Thursday, November 19, 2009
Green - Eyed Monsters Coming to Roost
Nothing like a little metaphor mixing to put a gal in a good mood. My attitude today has been less than stellar. It is time for a major shot of gratitude. Thanksgiving is coming up in a week and it is that time of year when we all sit around our cozy tables giving thanks for all of this year's pleasures. The table is decorated with gourds and a cornucopia, overflowing, symbolizing all that we have. Then the day after we scramble to stores to purchase more for loved ones because they do not have enough. Walking through the mall 3 weeks ago I was aghast to see Christmas decorations filling the aisles. Gift ideas were displayed and trees were lit. Today I am looking at the balance in my checking account and I am not feeling grateful, nor in the holiday spirit. I am feeling quite alone, sitting in my apartment while my son is at work. The green - eyed monster has come to roost. This rather ugly creature has three heads and oozes slime from its rather large pores. It sees toddlers laughing as their parents are swooning in marital bliss. It sees women clothes shopping and stashing their goods in brand new shiny SUV's.

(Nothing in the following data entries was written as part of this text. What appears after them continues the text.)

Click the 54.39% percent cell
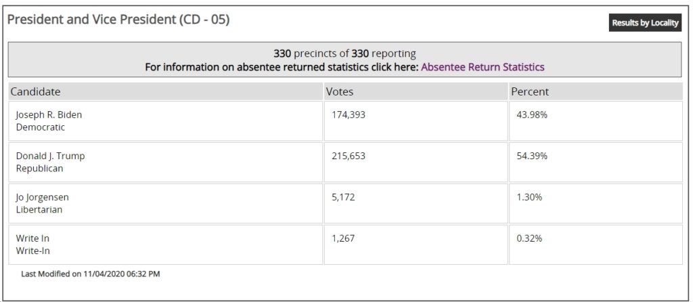 click(x=596, y=163)
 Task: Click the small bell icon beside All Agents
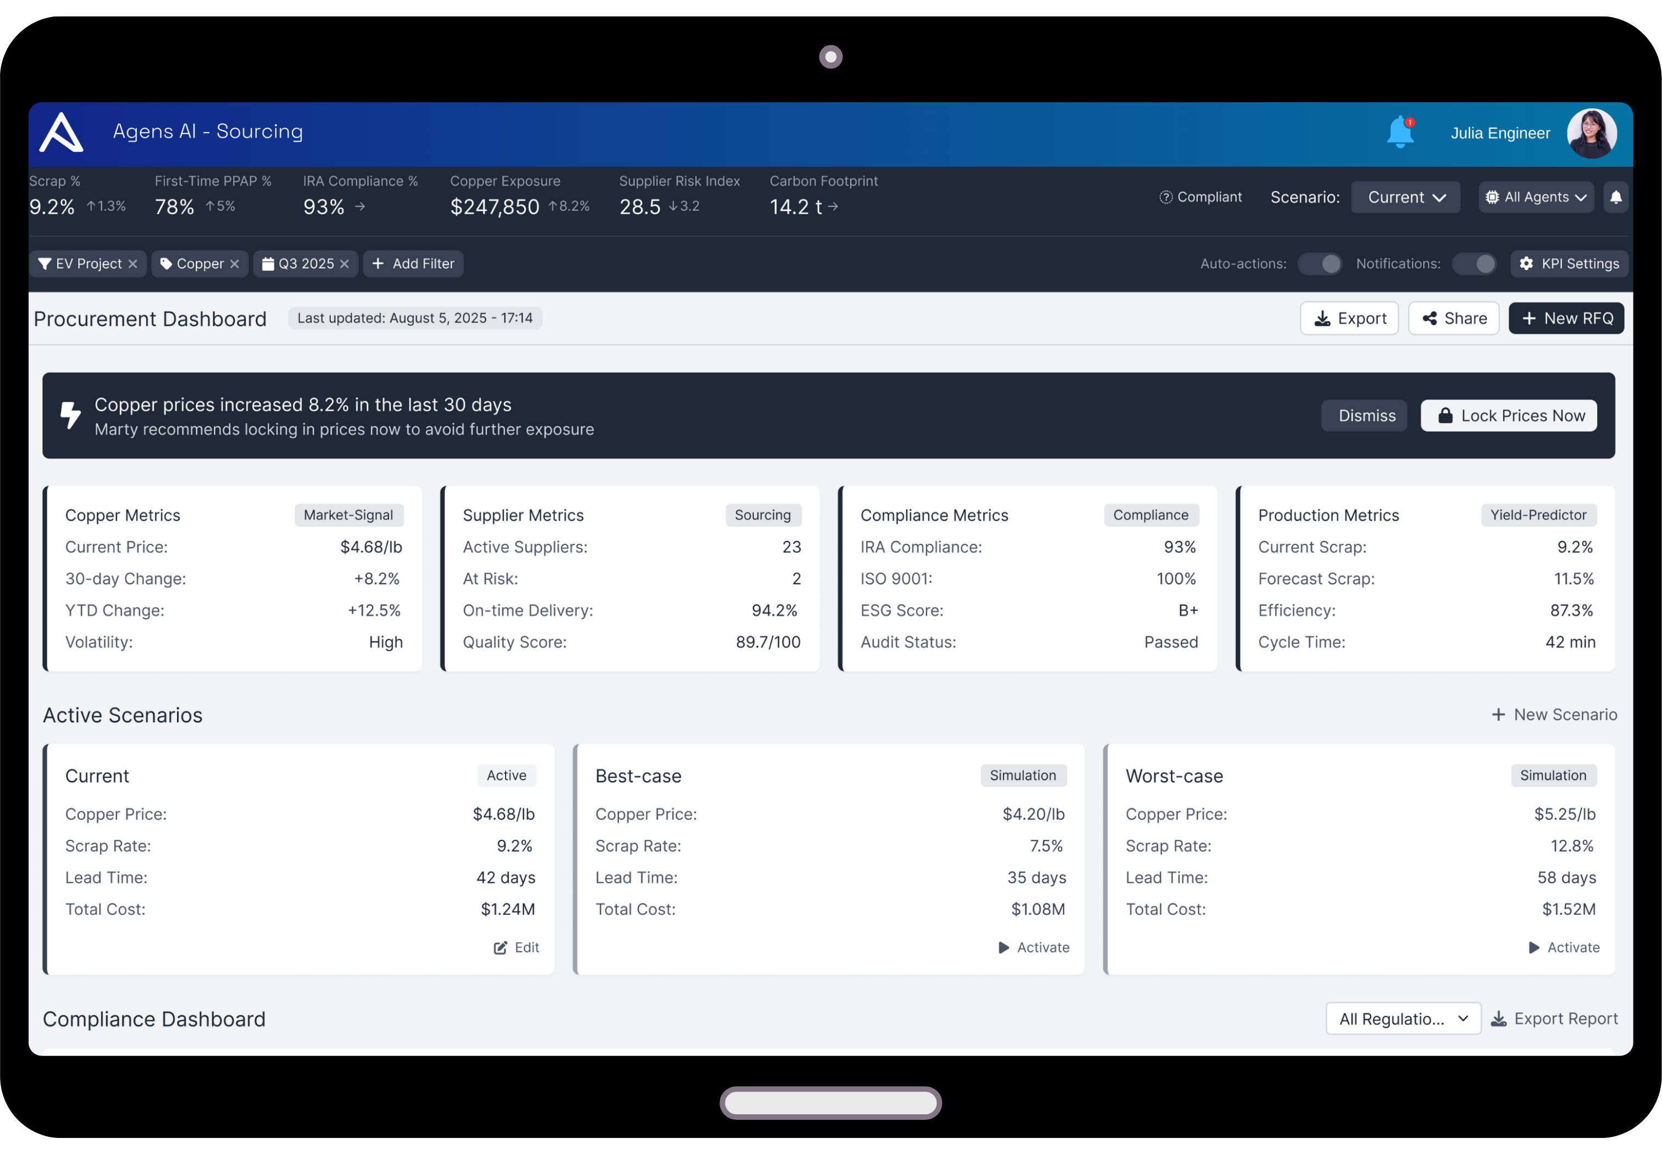pyautogui.click(x=1616, y=197)
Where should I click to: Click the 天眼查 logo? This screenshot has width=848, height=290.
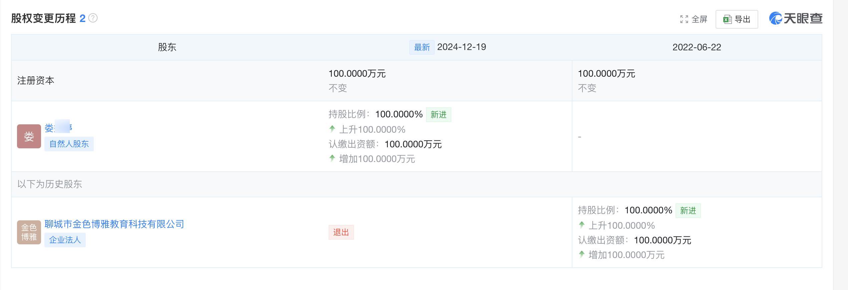(795, 18)
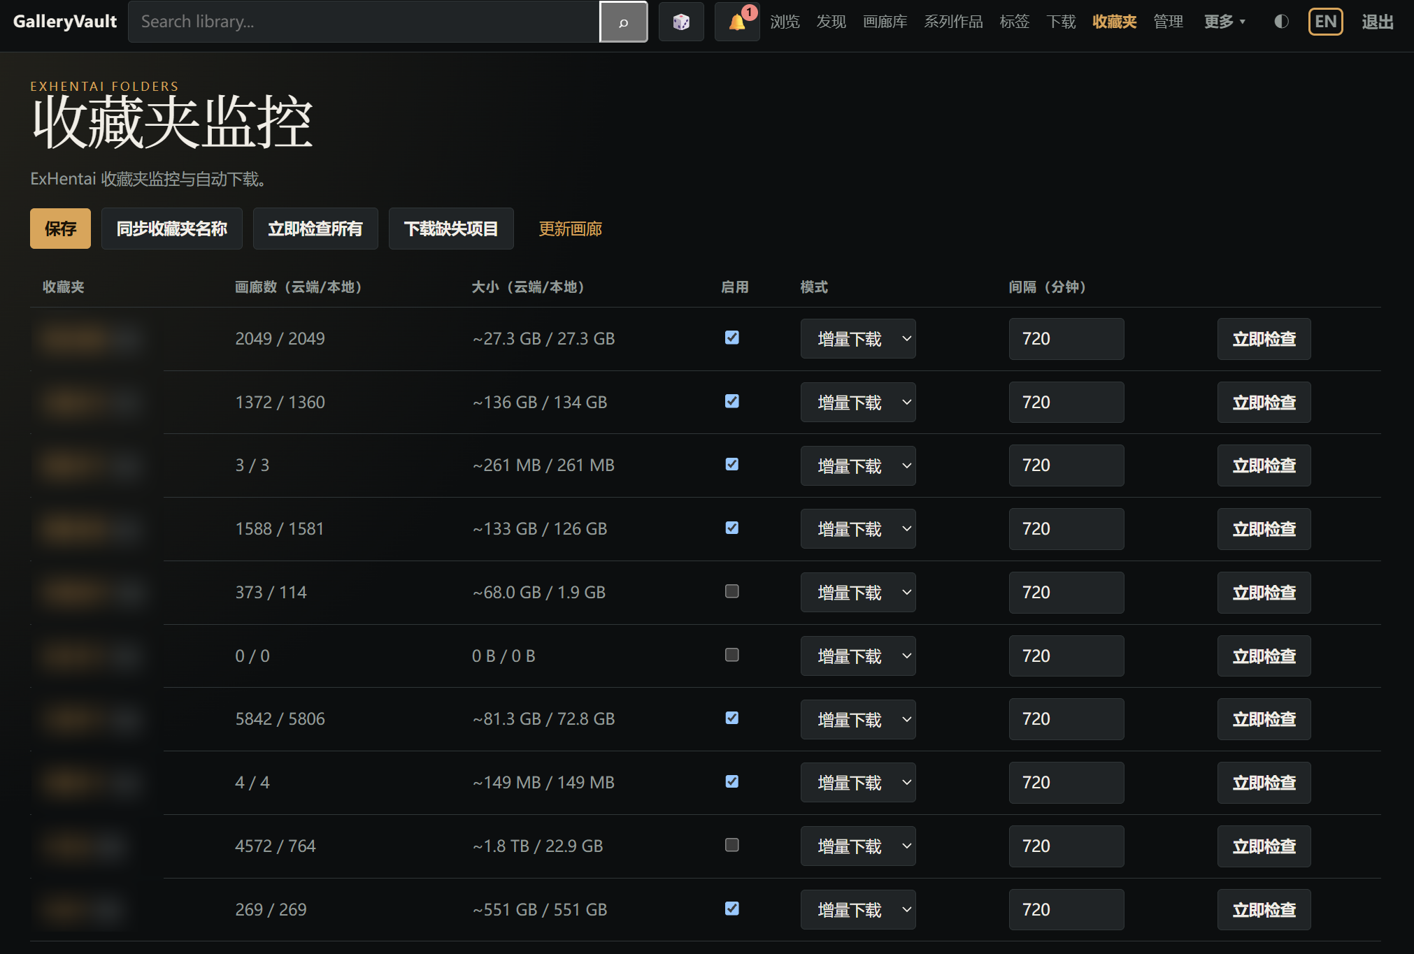Switch language with EN button
Image resolution: width=1414 pixels, height=954 pixels.
1325,22
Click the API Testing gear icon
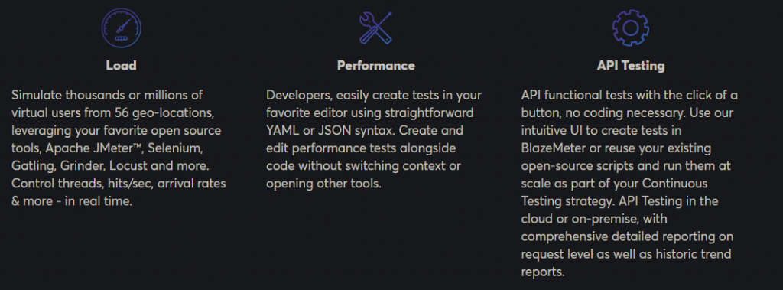The width and height of the screenshot is (783, 290). (x=630, y=28)
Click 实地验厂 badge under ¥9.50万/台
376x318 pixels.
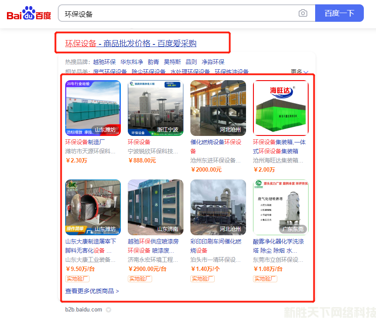[x=77, y=279]
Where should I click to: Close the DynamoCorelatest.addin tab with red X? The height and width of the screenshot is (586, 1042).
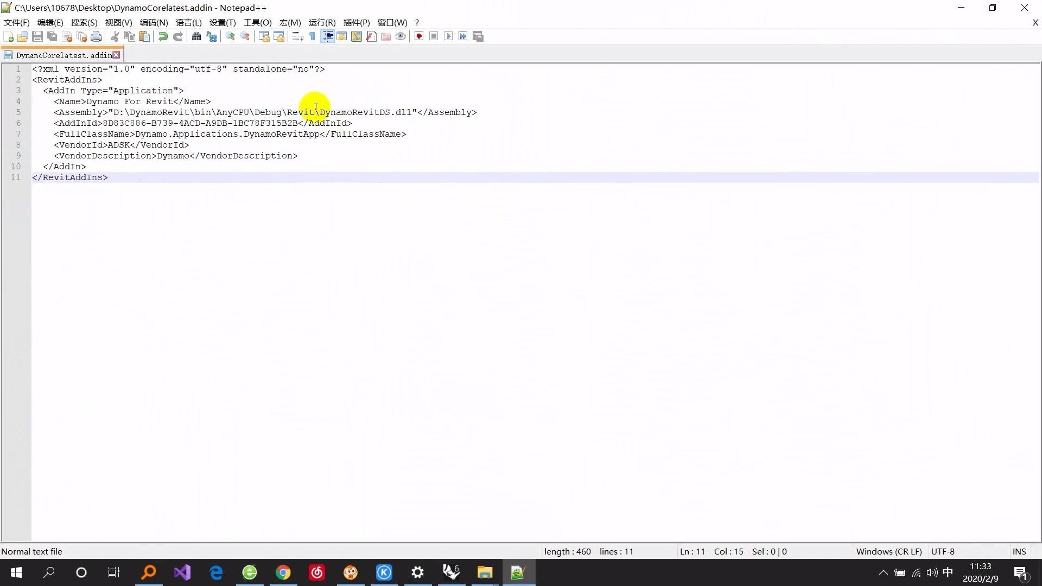[x=116, y=55]
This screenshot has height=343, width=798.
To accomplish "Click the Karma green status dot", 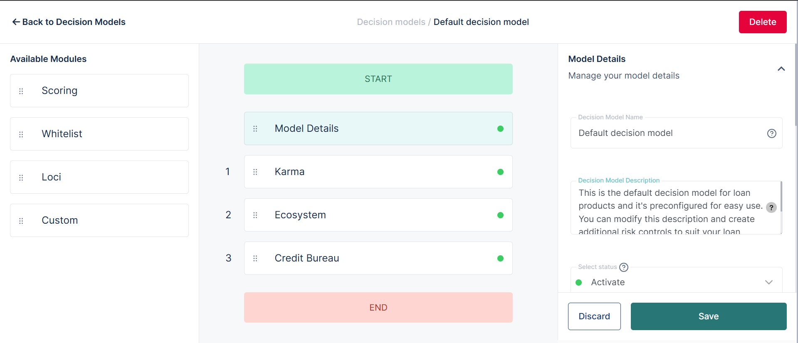I will click(500, 172).
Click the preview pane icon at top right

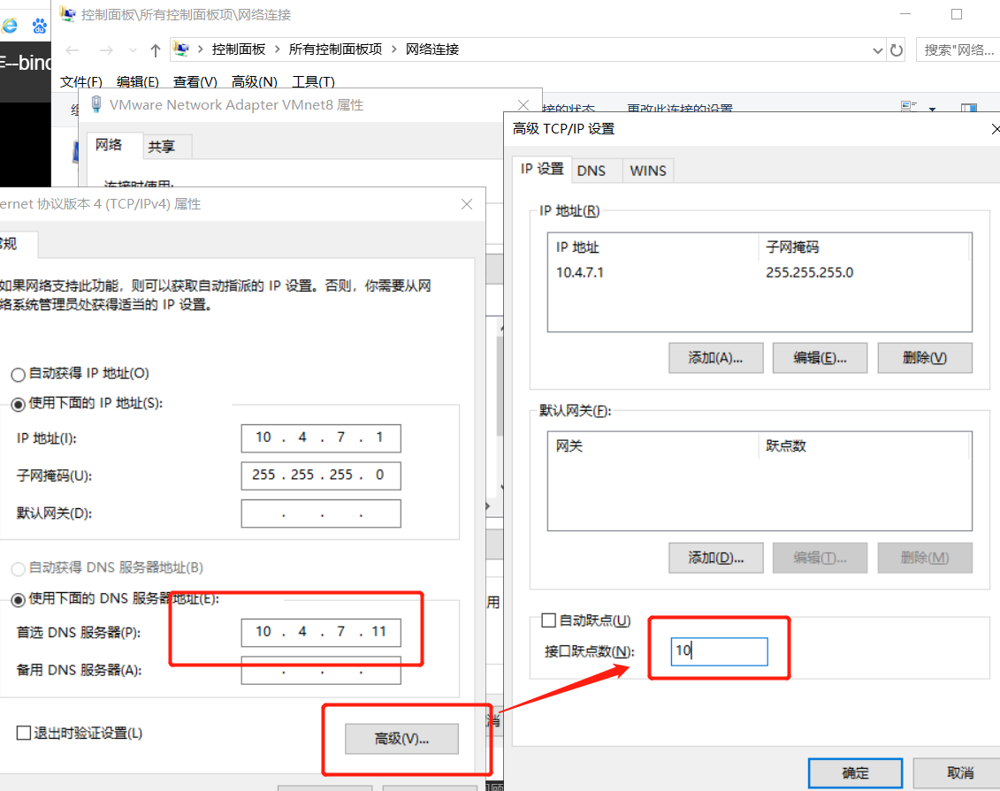coord(969,108)
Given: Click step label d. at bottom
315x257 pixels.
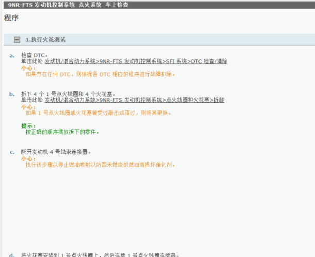Looking at the screenshot, I should point(12,254).
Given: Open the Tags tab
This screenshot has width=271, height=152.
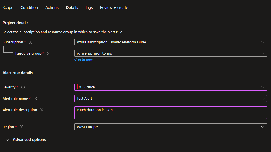Looking at the screenshot, I should click(89, 7).
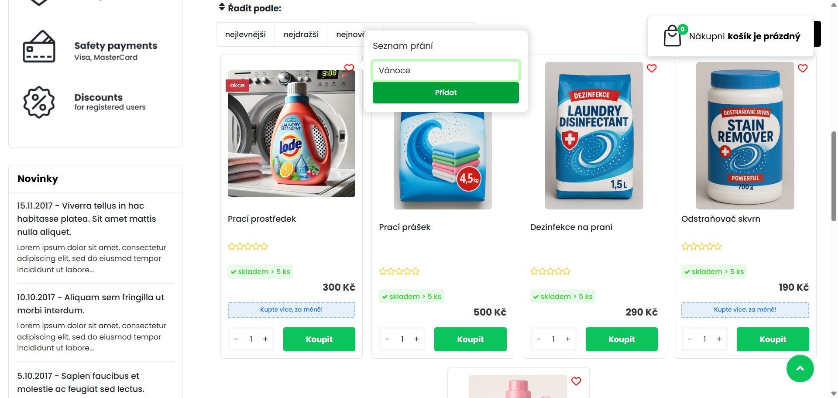Click wishlist heart on pink bottle product
Image resolution: width=838 pixels, height=398 pixels.
click(576, 381)
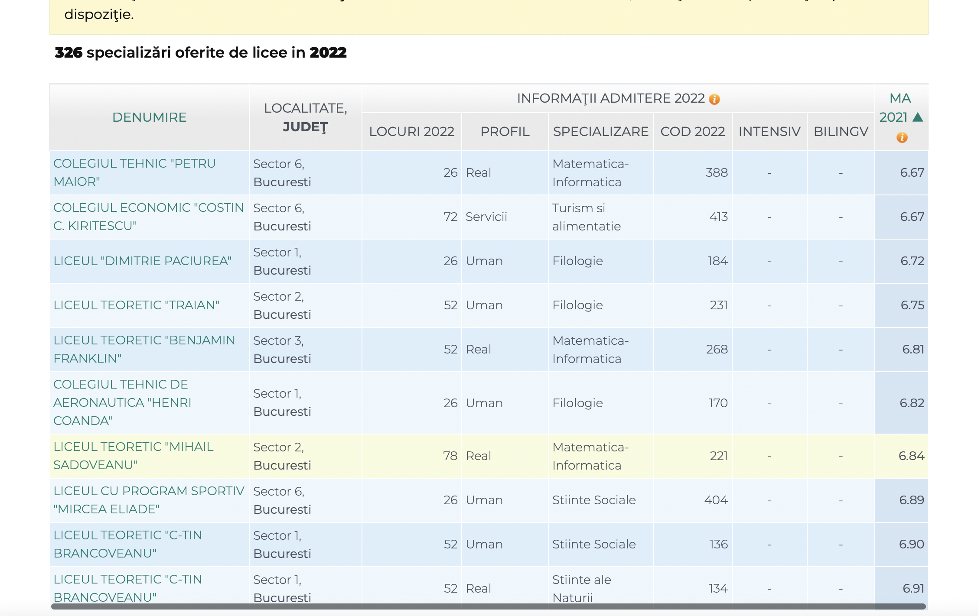The height and width of the screenshot is (616, 978).
Task: Click info icon next to INFORMAȚII ADMITERE 2022
Action: 714,99
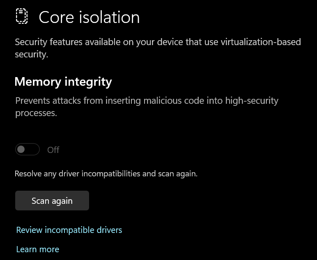
Task: Open the Learn more link
Action: (37, 249)
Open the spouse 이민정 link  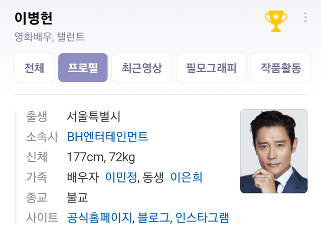[121, 177]
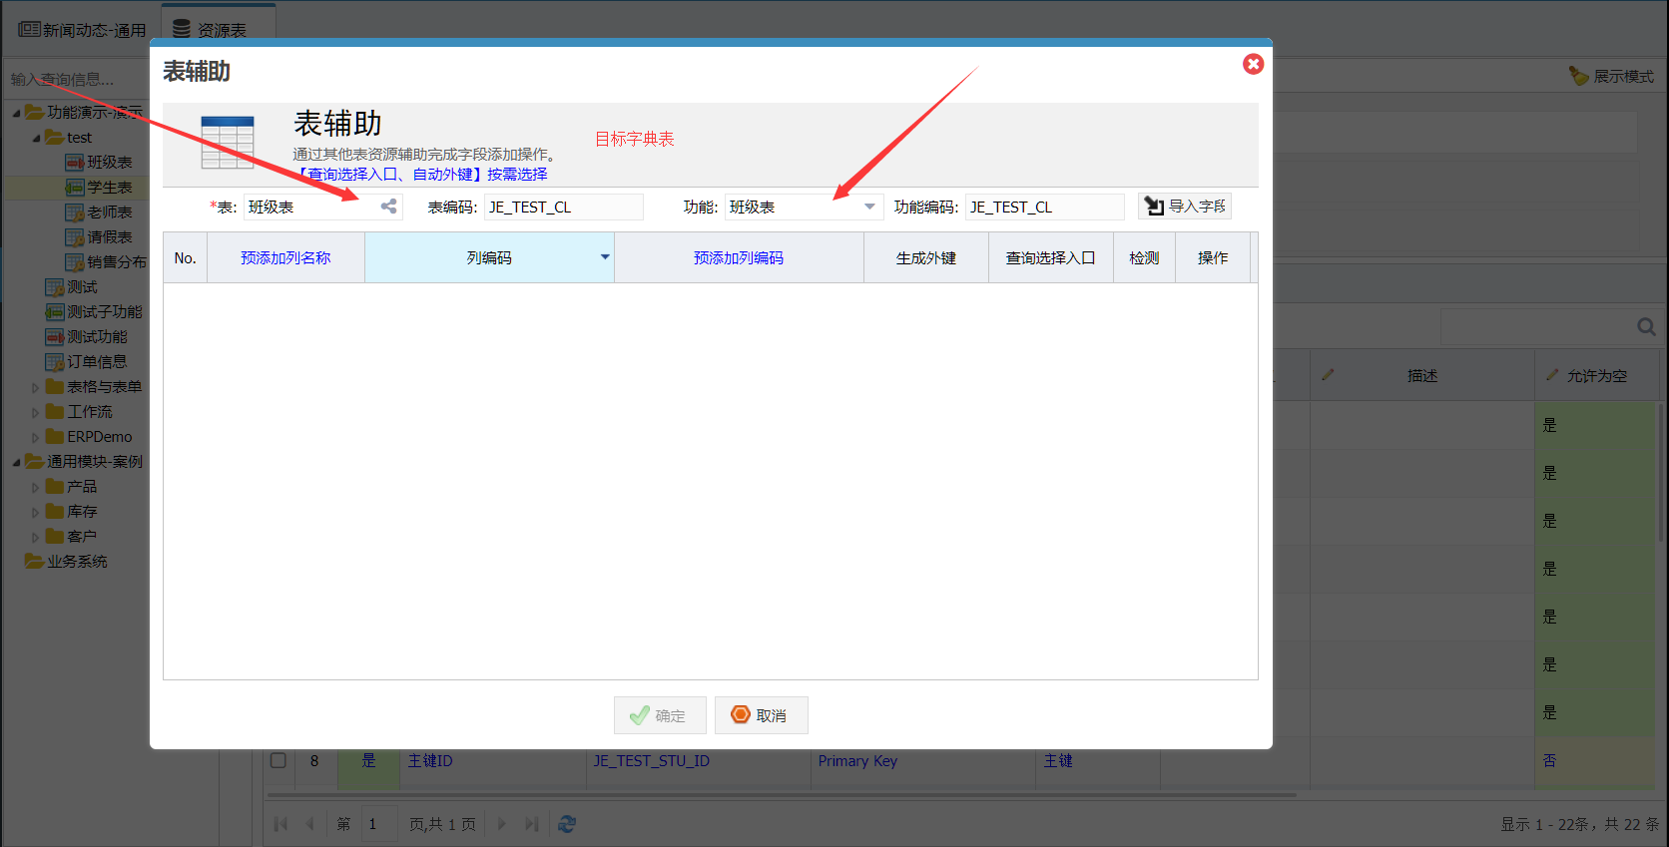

Not that I want these things mind you, yet the grass is always greener on the other side of the bridge. Maybe, though I could cut myself a little slack. It is tough being a single mom trying to put herself through school, commuting over two hours a day at a challenging school. It is hard to find time to do dishes and pay bills and grocery shop, especially when the money just isn't there. Maybe if I could just hang out with the green - lipped monster for say 10 minutes, have a cup of tea, then politely ask her to hit the yellow brick road, these feelings of jealousy will pass. Then I can sit down, write a gratitude list and call a friend. Maybe then I can reach out to be of service to someone who is worse off, who doesn't have an incredible connection of fabulous friends and a semester of challenging enlightening classes. Maybe just by writing this, the mood will shift and I will realize that I do have so much to be grateful for, my home, my family, my animals, and daily gifts that runneth over. Ok Green - toed demon, take a hike.